CGMC looking to Legislature to aid in economic recovery

Published 6:50 am Saturday, January 30, 2021

Getting your Trinity Audio player ready...

LGA, child care, housing and water infrastructure top priorities

ST. PAUL – The Coalition of Greater Minnesota Cities (CGMC) outlined its top legislative priorities for 2021 during an online press conference on Friday.

As the state struggles with the COVID-19 pandemic, Greater Minnesota city leaders are calling upon Gov. Tim Walz and the Legislature to focus on key priorities that will help set the stage for economic recovery: Local Government Aid (LGA), child care, housing and water infrastructure. It’s a daunting task considering the state is facing a $1.3 billion deficit.

“The pandemic has taken a toll on our community,” said Greg Zylka, mayor of Little Falls and president of the Coalition of Greater Minnesota Cities. “Some segments are still really struggling, and that pain has ripple effects across the city. As mayor, it’s heartbreaking because you want to be there for everyone.”

Email newsletter signup

As cities continue to deal with the uncertainty of the pandemic, the CGMC is emphasizing that reliable LGA funding from the state is more important than ever.

Bradley Peterson

“The single most important thing the legislature and governor can do this year to help Greater Minnesota communities is ensure that LGA is paid on time and in full,” said CGMC Executive Director Bradley Peterson.

Zylka said that LGA accounts for 40 percent of Little Falls’ general fund.

“If the state were to cut LGA, the only way to remedy that without cutting services like police and fire is to tax the heck out of our communities,” he said. “Our residents and businesses are hurting enough right now.”
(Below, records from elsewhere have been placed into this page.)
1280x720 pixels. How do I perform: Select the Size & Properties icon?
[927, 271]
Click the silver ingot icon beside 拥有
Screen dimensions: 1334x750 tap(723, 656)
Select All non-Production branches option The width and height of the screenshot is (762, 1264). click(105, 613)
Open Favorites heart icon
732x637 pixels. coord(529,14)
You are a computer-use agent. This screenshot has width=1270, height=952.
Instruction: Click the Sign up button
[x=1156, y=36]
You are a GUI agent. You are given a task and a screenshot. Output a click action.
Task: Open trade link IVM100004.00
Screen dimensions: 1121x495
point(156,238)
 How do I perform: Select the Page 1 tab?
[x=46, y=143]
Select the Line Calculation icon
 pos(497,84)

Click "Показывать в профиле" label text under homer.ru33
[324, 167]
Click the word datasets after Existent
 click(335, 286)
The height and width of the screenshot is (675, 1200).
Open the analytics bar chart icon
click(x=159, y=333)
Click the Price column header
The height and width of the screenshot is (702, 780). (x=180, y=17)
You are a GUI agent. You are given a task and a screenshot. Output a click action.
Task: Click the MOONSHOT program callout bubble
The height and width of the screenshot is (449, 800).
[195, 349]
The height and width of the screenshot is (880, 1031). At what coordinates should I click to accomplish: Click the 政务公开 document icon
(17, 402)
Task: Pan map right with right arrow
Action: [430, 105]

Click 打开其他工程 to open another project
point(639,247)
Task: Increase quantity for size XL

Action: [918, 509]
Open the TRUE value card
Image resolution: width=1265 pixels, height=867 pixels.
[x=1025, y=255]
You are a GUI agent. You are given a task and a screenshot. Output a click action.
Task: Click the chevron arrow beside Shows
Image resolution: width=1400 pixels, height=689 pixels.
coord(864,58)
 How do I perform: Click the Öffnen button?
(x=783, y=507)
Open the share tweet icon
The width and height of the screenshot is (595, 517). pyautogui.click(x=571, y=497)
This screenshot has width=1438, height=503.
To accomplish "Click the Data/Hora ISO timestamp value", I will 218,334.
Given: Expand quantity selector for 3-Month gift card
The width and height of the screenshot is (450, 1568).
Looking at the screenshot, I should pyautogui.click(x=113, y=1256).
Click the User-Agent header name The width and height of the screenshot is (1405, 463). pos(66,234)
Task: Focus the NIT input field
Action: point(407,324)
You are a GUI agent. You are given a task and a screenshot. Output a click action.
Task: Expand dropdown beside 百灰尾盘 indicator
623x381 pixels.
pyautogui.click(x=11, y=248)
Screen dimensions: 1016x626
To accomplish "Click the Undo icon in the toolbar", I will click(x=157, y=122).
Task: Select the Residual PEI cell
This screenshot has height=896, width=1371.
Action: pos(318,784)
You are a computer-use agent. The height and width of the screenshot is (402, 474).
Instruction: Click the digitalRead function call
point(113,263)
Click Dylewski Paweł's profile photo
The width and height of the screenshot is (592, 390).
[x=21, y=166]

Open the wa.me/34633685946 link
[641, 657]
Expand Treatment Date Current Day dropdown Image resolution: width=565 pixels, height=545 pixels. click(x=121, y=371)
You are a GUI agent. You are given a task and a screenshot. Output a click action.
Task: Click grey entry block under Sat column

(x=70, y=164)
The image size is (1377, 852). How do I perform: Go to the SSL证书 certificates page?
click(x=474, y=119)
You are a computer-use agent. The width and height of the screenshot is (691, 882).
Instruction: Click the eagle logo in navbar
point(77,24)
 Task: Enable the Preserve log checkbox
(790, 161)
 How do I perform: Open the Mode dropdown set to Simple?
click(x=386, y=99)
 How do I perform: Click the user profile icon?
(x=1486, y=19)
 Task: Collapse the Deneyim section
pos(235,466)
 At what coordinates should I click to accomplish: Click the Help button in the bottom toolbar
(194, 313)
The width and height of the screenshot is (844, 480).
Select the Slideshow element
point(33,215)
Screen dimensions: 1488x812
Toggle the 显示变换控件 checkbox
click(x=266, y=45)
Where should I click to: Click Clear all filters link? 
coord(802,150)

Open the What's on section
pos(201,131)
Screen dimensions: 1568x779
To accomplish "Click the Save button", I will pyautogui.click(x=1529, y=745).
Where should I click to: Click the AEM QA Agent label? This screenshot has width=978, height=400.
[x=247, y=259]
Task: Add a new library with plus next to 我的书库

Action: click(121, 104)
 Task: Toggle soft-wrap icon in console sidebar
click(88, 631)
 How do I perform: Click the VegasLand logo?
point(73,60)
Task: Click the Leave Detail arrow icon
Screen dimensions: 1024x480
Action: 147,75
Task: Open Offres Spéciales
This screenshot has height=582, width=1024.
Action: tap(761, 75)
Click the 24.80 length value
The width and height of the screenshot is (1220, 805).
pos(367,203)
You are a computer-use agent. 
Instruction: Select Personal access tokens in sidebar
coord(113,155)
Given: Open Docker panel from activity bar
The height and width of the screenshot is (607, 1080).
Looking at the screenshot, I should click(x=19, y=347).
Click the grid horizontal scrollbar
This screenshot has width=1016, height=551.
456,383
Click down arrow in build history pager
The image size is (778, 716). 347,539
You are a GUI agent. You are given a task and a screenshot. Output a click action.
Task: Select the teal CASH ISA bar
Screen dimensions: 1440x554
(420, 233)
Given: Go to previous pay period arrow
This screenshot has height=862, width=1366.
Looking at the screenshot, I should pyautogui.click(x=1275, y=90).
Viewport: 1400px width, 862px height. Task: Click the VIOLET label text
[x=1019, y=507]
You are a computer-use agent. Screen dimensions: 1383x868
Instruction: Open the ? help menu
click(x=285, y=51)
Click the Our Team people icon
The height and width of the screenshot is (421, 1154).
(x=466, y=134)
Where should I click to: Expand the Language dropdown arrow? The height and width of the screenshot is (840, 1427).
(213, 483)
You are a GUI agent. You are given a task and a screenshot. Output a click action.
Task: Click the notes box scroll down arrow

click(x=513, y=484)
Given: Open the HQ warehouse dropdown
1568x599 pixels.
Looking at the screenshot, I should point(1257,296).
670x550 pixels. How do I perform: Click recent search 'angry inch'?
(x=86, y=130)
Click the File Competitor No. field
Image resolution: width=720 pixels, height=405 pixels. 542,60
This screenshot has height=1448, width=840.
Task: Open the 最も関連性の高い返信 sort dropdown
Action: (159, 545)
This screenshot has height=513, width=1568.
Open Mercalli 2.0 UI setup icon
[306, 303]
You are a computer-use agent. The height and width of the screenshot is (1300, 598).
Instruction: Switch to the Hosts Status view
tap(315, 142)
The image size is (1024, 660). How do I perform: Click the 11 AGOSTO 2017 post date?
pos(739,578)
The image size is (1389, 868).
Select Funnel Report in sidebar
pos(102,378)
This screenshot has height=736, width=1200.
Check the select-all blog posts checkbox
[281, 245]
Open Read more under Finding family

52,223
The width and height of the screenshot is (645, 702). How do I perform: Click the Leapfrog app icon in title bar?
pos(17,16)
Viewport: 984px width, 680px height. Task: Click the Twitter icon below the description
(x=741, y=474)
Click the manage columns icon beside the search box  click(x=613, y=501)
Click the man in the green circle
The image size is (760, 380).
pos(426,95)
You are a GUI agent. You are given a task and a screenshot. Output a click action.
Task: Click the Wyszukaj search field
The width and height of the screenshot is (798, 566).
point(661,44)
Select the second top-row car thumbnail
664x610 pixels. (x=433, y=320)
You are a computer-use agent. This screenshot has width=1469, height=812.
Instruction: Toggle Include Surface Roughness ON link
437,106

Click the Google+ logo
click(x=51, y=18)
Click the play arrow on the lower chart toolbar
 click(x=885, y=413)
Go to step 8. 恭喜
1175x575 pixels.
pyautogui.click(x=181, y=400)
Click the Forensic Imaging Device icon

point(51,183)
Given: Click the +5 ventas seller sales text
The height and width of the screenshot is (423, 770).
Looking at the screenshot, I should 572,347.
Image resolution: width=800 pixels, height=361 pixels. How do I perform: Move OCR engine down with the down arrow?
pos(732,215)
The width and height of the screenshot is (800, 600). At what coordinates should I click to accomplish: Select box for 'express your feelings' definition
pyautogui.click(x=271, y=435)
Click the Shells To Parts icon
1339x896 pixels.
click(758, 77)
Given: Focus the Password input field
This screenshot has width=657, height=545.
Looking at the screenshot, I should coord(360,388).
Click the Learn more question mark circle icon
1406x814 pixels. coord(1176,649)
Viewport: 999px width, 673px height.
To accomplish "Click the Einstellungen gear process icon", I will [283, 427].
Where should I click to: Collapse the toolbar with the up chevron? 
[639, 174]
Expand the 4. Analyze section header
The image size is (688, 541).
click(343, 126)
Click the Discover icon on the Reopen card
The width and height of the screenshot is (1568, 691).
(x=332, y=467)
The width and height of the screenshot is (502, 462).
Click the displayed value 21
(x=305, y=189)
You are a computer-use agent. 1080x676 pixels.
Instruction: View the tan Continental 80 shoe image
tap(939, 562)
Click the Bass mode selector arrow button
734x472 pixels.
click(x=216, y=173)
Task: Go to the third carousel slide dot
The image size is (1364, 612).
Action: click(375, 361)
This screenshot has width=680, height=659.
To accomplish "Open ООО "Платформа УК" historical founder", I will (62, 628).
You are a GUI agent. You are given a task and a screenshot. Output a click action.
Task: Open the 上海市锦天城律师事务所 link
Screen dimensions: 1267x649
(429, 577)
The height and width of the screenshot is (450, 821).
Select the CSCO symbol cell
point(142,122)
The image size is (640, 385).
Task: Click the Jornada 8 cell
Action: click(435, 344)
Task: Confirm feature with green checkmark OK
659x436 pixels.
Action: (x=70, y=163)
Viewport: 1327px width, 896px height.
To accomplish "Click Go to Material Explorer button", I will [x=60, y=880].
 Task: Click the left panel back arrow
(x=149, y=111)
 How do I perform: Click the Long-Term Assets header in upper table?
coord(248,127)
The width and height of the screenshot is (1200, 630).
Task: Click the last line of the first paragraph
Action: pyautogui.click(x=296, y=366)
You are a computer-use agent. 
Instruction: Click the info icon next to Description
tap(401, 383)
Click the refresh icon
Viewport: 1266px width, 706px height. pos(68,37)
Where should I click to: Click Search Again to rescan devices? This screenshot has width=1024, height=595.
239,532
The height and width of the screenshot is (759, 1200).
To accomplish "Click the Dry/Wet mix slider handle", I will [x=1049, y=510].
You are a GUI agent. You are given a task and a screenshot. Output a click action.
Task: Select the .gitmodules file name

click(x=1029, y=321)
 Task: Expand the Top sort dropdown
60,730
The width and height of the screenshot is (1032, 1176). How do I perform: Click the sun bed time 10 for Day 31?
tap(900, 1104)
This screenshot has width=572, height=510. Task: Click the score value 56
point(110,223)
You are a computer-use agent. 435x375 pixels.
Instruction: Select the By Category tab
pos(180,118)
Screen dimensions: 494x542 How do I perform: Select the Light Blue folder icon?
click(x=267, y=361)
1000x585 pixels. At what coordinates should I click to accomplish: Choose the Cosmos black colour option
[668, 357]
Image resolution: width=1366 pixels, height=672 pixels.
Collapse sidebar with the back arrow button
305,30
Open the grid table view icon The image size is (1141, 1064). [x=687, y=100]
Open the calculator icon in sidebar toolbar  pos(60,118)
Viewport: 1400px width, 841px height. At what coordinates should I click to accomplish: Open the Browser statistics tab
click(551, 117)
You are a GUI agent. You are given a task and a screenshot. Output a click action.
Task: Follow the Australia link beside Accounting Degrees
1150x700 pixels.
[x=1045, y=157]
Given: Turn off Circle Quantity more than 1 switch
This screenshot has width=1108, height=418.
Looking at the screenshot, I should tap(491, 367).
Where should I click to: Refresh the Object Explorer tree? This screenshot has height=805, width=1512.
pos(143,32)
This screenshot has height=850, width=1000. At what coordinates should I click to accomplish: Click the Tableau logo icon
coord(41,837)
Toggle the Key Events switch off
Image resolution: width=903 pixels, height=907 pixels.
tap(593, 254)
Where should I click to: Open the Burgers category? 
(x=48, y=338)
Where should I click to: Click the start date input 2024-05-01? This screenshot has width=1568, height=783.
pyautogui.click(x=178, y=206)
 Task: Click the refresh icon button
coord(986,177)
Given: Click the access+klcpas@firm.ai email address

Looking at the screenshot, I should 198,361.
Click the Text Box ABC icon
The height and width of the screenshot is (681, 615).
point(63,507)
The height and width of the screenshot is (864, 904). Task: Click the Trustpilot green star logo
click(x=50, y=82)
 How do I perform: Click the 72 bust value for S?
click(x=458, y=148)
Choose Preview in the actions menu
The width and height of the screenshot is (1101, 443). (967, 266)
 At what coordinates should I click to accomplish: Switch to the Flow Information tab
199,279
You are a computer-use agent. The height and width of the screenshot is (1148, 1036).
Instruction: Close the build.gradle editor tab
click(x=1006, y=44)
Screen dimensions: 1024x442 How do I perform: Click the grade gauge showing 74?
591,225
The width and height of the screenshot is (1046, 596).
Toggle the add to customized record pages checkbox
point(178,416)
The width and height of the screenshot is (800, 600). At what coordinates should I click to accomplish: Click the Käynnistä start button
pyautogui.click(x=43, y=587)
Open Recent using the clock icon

The CGMC is also urging legislative help with child care and housing, the lack of which CGMC leaders say is prohibitive to economic development.

“The economic recovery cannot happen unless workers have a place to live and have someone to take care of their children,” Peterson said.

According to First Children’s Finance, Greater Minnesota was short 39,000 child care spots as of summer 2020. This need is expected to grow as more parents return to the workforce.

City Administrator Craig Clark

“Even before COVID, the child care shortage was a significant impediment to economic growth in our city,” said Austin City Administrator and CGMC Board Member Craig Clark. “The pandemic has made it even harder for child care providers to stay in business. In order for the economy to pick back up and our businesses to thrive, parents need to have reliable child care.”

Clark noted that the First Children’s Finance report indicated that Austin is in need of 810 child care slots.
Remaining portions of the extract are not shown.